The lesson from this exercise was not that theatre blues make reasonable travel wear - they do - but that I needed to lose weight. I guess I am a typical male as when I look in a mirror I see muscle, such is the male body image, whereas if I was female all I would see is fat. Actually I should have been ashamed as if there is one thing all surgeons wish to avoid it is operating on an overweight patient. So often that means trouble. Harder access, harder surgery, longer incisions, longer healing, more complications and the likelihood that whatever operation you do, one day it will need to be redone. The only exception is the bariatric surgeon who, by definition, spends his life operating on folk with body mass indices somewhere above the clouds.
Spending so much time overseas has allowed me to see an impressive variety of body types. No greater contrast is there than to board an aircraft in Ethiopia, where only 3% of the population is obese, and disembark in Dubai where that figure rockets to an astonishing 35%. Mind you the dish-dash and the burka are excellent ways of disguising body shape, although they cannot hide how much you eat. Fat people do seem to eat a lot, don’t they? There are some seriously worrying confessions out there where some admit to eating a week’s worth of food in a night. Mind you, the obesity record is held by the tiny Micronesian land of Palau, where a frightening 47% of the population is obese. The population? 18000 souls at most on a land mass of no more than 465 square kilometres spread across 250 islands. Now there’s a thought. Might there be a business opportunity opening a burger bar in Palau?

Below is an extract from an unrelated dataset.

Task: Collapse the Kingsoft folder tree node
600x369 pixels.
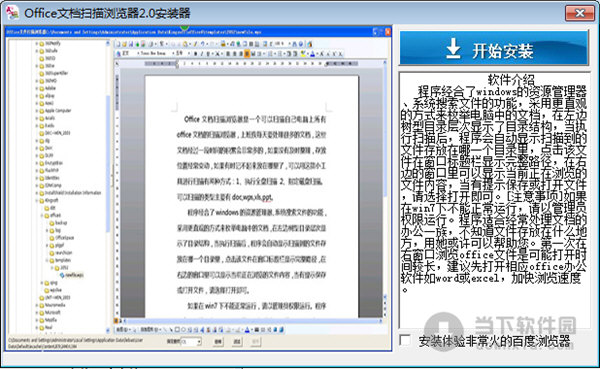Action: [x=38, y=200]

To make folk happier about being chubby, there is a scientifically recognised difference between being overweight and being obese. Obese means fat. It is all to do with the body mass index, or BMI. Anything under 25 and you are fine, over 30 and you are obese. And between the two? You are overweight but you are definitely, definitely not fat. Hang on to that fact next time you look in the mirror. I do all the time.
Naturally it makes sense to get the blubber off if you can. I realise I make a living from individuals who are falling apart. Obesity is a brilliant way of hastening Nature’s otherwise unavoidable processes and of keeping us medics employed. Heart disease, cancer, diabetes, stroke, gallstones, gout and, in my world, arthritis. Certainly for arthritis, if you put on weight then you can increase the chances of a rotten knee at least five-fold. Even being 10 pounds overweight can increase the force through your knee by as much as 60 pounds with every single step, thanks to the way the mechanical forces are distributed. Imagine being a knee with that lot going on higher up. Not a happy experience. Obesity continues to kill more people worldwide than starvation.
When it comes to eating I am as guilty as the next man and go through phases of making a real pig of myself, regretting it, and then starving myself like an anorectic for the next few months. I hop on and off scales, distrust what I read, and always take the lower measurement as gospel. If the readout declares something unfavourable, the scales are to blame, not me. And I still do not comprehend why everything that tastes good seems to be bad for me and that to live to become a hundred I have to give up anything that makes me want to live that long.
But for the surgeon, the most telling location is always the changing room. That place where you have to choose what size of theatre blue to don. The problem with my international practice is that sizes vary between countries. In UK I wear a simple XL. My conscience can just about cope. In Dubai? Oh dear, an XL is far too small. I can barely get the thing over my head. Even the XXL is something of a struggle. A Dubai XXL makes a UK XS look massive. Or perhaps, just perhaps I am putting on weight once again and simply refuse to admit it.
So where were those scales? You know the ones. The beige-coloured Italian platform that sits in the corner of the bathroom and always reads a few pounds light. That is my favourite, always will be, and I’ll be sure to buy a larger pair of trousers so the crotch cannot split.